We were blessed with great weather and whilst it blew some days it was never a significant problem. This trip we fished from Ikari House for the first time and I must say I was impressed. The guides were good but more of the fish spotting and indicating kind rather than the western coach and mentor style of guide but I do like the laid-back lack of pressure and hey you are not paying $600 USD a day for them. You are getting the most cost effective saltwater fly-fishing on the planet and at the end of the day the results speak for themselves.

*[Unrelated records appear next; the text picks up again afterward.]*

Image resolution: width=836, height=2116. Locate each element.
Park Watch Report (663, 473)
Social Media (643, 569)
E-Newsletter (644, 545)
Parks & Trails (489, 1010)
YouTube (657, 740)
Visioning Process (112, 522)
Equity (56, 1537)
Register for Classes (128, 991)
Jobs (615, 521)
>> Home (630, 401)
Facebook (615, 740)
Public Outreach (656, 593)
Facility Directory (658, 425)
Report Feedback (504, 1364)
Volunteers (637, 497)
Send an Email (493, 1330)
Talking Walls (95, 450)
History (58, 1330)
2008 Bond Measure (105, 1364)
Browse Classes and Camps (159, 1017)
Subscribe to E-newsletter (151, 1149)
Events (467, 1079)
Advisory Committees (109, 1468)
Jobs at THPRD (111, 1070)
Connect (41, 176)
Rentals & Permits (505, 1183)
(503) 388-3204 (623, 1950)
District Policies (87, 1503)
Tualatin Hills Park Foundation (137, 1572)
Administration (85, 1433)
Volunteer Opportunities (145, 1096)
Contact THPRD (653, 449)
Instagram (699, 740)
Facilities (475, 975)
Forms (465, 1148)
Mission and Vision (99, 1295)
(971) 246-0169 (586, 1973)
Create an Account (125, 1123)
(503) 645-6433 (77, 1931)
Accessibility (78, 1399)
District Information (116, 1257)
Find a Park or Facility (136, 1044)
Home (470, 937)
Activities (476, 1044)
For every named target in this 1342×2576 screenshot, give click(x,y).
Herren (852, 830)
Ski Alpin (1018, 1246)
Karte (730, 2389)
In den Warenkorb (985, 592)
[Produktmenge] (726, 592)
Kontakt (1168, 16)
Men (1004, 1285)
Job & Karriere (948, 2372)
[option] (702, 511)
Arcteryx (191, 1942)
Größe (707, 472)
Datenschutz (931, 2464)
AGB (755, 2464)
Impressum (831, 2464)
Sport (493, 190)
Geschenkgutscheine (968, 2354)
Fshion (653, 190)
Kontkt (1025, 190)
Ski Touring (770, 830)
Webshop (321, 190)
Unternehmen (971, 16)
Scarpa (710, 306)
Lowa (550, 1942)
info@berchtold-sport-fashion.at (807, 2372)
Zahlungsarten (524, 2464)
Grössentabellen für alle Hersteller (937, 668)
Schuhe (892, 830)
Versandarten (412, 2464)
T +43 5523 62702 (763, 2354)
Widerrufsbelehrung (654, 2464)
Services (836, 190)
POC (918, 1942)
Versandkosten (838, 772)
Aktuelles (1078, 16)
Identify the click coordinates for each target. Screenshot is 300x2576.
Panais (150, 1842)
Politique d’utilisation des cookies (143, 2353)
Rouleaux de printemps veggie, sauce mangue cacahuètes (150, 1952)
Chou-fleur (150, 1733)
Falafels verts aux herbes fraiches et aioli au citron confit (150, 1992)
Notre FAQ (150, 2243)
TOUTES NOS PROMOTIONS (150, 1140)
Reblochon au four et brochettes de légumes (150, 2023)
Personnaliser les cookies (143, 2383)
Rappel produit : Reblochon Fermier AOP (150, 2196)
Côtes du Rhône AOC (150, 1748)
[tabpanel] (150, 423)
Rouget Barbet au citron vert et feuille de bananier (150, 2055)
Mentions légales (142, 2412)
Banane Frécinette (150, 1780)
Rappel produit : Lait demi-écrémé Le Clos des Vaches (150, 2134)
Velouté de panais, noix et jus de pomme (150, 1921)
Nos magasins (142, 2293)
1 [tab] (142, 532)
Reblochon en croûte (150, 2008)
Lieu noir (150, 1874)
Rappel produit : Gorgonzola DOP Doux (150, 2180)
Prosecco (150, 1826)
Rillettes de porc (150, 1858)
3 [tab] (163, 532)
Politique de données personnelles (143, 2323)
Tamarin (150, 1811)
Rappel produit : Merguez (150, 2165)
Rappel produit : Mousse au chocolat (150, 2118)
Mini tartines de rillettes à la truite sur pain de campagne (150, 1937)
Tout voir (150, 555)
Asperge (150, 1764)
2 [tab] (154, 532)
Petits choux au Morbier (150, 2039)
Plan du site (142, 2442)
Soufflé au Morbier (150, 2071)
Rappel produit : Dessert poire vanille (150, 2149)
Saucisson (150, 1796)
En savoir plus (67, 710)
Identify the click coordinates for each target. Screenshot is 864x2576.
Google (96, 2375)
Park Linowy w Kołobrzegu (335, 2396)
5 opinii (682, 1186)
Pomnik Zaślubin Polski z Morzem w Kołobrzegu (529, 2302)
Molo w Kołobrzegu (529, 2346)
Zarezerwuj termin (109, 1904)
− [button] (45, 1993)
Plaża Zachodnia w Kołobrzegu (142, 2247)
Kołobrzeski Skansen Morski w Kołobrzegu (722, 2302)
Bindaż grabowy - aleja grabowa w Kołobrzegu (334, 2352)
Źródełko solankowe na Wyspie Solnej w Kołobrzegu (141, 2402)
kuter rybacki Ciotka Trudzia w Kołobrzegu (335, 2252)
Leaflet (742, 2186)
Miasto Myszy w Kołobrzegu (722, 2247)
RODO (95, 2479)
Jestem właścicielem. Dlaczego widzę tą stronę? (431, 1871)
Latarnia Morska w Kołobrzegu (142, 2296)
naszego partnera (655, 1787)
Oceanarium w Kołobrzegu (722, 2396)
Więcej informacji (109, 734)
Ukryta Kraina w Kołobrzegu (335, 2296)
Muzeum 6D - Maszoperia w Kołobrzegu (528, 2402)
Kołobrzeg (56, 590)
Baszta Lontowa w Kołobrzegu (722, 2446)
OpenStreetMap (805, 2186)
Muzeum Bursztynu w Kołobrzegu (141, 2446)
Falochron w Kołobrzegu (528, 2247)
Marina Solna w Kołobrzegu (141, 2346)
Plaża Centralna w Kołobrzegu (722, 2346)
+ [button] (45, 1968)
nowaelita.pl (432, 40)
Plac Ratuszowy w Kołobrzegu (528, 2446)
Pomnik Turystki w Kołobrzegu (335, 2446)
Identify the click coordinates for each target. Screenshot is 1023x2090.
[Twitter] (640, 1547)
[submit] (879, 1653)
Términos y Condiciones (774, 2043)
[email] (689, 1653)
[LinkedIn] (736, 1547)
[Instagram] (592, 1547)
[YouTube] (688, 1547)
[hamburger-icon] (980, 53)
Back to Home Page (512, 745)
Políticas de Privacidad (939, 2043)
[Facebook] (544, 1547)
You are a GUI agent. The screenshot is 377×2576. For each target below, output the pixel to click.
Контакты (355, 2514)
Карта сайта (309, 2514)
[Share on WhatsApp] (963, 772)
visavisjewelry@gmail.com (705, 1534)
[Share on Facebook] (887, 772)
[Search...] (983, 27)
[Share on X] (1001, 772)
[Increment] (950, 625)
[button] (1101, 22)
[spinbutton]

Ikari is situated in London and is something of a compound surrounded by old corroded buildings but has its own beach and private outlooks so that It is very satisfying drinking a sun downer looking out at Bird Island and Paris flat. An advantage of its location is that it is a short distance from the boat ramp so we got more fishing and less time sitting in a truck. The downsides are that it doesn’t have the island resort ambience and you don’t feel as immersed in the community as we were at CIO with the I Kiribati being a wonderful people. Ikari is the best-appointed facility on the island with 24-hour power, plenty of refrigeration and slow but adequate internet access. The air-conditioned rooms meant that we all slept well and the food was by Christmas Island standards five star and safe! For example, breakfast was Danish or cereal with fruit, yogurt or milk. Toast and jam or peanut butter and bacon, eggs and sausages or similar. None of us had any problems in fact our “gut health” if you will excuse the infomercial euphemism was better than at home.

My previous trips to Christmas Island at the Captain Cook and CIO were special for the ambience of the island, its people and sharing the experience with others. This one was also special because of the group spirit and friendships we made. It is clich├ęd but true to say that by our return we were a band of brothers and the new lads came back so enthused they have started looking at a trip to St Brandon’s in Mauritius next year.

Ikari Lodge was fine although their guide rotation means that you are less likely to get one of the A list guides and it hasn’t got a resort/beach side bar feel [like Christmas Island Outfitters] it is the best in all other respects.